Work instruction: From the material below, list every line containing "next".

Data in this exercise:
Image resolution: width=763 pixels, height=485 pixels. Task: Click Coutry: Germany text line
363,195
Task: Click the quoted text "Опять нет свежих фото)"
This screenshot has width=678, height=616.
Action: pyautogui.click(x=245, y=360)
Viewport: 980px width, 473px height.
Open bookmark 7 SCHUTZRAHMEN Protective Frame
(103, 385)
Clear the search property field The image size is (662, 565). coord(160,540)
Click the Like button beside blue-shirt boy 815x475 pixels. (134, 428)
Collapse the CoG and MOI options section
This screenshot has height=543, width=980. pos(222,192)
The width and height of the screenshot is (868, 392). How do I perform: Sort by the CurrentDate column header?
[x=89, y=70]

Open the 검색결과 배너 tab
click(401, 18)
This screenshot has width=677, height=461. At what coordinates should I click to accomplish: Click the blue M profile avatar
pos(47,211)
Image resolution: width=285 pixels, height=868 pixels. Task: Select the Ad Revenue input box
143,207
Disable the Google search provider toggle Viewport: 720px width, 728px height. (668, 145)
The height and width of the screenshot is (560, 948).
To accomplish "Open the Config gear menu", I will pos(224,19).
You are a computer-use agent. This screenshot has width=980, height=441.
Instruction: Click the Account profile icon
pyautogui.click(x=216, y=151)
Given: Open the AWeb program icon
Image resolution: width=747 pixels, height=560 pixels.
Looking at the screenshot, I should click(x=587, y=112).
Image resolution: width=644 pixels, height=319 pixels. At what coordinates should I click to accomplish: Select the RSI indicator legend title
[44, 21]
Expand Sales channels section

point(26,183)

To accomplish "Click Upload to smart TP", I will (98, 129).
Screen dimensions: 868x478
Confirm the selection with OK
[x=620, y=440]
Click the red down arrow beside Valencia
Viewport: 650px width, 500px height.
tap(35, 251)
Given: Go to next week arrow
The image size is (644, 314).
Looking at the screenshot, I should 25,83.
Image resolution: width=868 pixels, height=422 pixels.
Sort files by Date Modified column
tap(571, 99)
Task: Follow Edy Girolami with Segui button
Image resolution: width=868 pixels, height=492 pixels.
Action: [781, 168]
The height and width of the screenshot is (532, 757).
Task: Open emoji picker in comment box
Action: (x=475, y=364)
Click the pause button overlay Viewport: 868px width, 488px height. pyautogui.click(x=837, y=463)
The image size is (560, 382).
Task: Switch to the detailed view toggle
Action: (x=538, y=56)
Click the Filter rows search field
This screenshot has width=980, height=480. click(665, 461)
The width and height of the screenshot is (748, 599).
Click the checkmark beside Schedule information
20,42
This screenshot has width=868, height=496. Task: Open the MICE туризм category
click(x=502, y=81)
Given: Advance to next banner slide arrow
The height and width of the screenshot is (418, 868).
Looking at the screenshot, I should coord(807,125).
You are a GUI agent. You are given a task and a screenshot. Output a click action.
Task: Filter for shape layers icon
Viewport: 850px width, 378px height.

Task result:
Given: Go to next week arrow
Given: Advance to next banner slide arrow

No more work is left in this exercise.